TIME-RESOLVED DARK INJECTION FROM VARIOUS METALS INTO AN AMORPHOUS-SEMICONDUCTOR

The evolution from transient conditions to dark-current steady state following the application of a step field to a-As2Se3 sandwich cells fitted with Bi, Ni, Ag, Au, Sn, C, Ga, Al, and Cu has been measured. J-vs-E characteristics are in almost all cases found to be similar to those already published on the Au : a-As2Se3 system. These J-vs-E characteristics show both an extensive region of linear field dependence and a superlinear region in which the current is not space-charge limited. Dark currents in a-As2Se3 and related chalcogenides have been described in terms of a single bulk-controlled mechanism operative at all fields, meaning that contact invisibility (Ohmicity) has been tacitly assumed.
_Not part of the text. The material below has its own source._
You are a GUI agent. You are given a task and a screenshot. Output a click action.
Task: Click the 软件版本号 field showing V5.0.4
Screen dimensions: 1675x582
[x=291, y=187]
At fields exceeding 104 V/cm, the hole transit time in a-As 2Se3 becomes the dielectric relaxation time and under these circumstances an Ohmic contact will, under step-field excitation, exhibit a well-characterized space-charge-limited transient response. None of these contacts exhibit this response; instead they behave as finite injectors supplying holes with a diminishing efficiency in the time after application of a voltage step and at a rate which is always much less than CV per transit time. The resulting small-signal transient response exhibits a local maximum at a time following excitation which is significantly affected by the contact-reservoir decay time. The steady-state dark-current density above 104 V/cm must therefore reflect an injection efficiency relatively insensitive to the choice of contact.